From 2011 to 2013, the railroad will receive about $8.8 million less from the federal government and $11.6 million less from coal and petroleum shippers, according to figures released by the corporation Thursday.
Changes to federal grants in recent years also require the railroad corporation to "spend" more in the form of matching funds to get fewer dollars, Sullivan said. In 2011, the corporation had to match $3.55 million to get $35.79 million in federal grants, he said. In 2013, the corporation is required to match $6.75 million to get $27 million, Sullivan said.
The decrease in federal funding to Alaska does not mean a savings to the federal government, he said, because the money simply goes to other states.
"Reductions to us don't cut the (federal) budget at all; they just reduce our slice of the pie and the rest of it goes off to other railroads somewhere else," he said.

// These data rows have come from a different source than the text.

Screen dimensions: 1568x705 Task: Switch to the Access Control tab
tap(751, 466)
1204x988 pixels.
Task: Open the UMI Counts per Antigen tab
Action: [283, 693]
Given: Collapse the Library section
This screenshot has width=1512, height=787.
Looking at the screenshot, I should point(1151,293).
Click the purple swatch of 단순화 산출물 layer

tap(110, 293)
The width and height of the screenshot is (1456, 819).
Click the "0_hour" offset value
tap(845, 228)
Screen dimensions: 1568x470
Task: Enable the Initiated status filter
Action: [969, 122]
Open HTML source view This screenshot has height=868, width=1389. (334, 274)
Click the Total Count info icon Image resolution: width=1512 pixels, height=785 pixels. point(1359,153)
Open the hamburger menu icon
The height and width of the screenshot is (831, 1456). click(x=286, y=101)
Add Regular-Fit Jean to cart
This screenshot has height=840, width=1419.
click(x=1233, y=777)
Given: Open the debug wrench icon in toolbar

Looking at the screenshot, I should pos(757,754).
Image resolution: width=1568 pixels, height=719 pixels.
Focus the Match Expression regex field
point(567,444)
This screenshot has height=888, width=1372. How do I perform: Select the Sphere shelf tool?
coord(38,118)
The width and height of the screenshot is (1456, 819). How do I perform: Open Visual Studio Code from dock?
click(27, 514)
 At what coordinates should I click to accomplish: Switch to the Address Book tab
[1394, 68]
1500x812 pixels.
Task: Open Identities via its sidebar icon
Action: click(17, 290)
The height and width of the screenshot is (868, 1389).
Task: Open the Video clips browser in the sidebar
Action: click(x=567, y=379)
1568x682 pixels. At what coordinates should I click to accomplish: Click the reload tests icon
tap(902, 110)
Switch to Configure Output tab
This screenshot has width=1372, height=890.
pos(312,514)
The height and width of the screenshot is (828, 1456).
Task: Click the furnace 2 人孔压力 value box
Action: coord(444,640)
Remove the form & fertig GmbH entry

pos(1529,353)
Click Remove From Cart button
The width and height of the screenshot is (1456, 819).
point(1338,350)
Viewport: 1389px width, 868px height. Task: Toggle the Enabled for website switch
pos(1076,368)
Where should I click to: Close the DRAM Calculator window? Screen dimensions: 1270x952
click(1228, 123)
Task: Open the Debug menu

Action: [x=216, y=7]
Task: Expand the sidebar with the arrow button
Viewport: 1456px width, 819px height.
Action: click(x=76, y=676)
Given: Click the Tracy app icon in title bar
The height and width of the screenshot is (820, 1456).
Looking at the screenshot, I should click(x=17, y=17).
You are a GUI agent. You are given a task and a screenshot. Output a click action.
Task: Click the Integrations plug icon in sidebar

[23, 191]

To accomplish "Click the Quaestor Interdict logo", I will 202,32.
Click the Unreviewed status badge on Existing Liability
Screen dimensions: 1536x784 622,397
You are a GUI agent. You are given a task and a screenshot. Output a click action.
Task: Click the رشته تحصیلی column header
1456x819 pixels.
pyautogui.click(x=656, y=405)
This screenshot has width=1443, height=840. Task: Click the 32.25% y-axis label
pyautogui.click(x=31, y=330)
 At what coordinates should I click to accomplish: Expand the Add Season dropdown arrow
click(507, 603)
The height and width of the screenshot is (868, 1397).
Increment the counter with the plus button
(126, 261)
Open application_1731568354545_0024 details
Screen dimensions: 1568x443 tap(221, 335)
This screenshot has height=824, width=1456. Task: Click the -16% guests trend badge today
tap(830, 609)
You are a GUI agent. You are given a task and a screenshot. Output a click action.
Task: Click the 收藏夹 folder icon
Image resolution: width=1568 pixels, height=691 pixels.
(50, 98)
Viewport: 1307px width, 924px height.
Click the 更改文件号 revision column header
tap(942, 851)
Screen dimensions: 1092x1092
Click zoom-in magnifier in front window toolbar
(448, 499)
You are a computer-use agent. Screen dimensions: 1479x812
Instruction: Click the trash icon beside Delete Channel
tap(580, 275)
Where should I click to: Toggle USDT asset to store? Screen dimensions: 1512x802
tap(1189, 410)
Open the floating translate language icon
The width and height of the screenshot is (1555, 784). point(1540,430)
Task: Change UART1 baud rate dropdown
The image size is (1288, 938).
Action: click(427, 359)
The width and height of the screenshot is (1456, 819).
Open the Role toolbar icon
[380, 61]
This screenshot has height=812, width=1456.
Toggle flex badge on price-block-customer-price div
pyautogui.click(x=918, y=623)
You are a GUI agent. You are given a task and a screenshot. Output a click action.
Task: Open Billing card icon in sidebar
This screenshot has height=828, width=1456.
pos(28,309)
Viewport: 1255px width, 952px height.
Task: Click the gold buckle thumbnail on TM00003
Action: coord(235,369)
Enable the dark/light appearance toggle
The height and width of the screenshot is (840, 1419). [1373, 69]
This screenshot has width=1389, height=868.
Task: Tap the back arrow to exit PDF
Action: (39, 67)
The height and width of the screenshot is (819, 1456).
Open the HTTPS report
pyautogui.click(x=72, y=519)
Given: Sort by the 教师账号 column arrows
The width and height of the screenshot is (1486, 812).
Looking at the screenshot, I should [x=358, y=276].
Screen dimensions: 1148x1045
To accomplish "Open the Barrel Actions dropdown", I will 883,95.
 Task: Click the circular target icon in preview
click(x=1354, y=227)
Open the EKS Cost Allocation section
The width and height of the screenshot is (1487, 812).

A government mandate that railroads start using what's called "Positive Train Control technology" -- designed to prevent human-error accidents -- is also costing the railroad $15 million a year, Sullivan said.
At the federal level, funding the Alaska Railroad has become "unpopular" in recent years, railroad CEO Chris Aadnesen said. In the past, Alaska's senators and congressman were able to work out better compromises that brought more federal dollars to the state, he said. Lately, though, the sentiment in Washington, D.C., is that Alaska has plenty of money to pay for the railroad, Aadnesen said.
"The Alaska delegation has been good but they can only do so much," he said. "I would never say that they're not effective."
The cuts are not expected to affect passengers hoping to ride the rails, Aadnesen said.
"The trains will still run on time, the cars will still be clean, the food on the passenger trains will be good, the freight trains will run on time, they'll blow the whistles at the crossings," Aadnesen said. "All of that will be the same and we promised the stakeholders, which are the citizens of this state, that's the way this will be."
On the inside, though, things will look different, Aadnesen said. Changes include fewer managers and fewer departments reporting to other departments, Aadnesen said. Other cost-cutting measures include using less fuel and running fewer trains, he said.
Laying off employees was a troubling and difficult decision but it was the right thing to do to keep the railroad operating, Aadnesen said.
"The only way you justify it in your mind is that by making the hard decisions and making the changes in process and reductions in the work force, that you can make it more stable and better for the employees that are still here and make them less worried about their jobs going forward," Aadnesen said. "That's how we justify it here at the company and at least how I do, personally."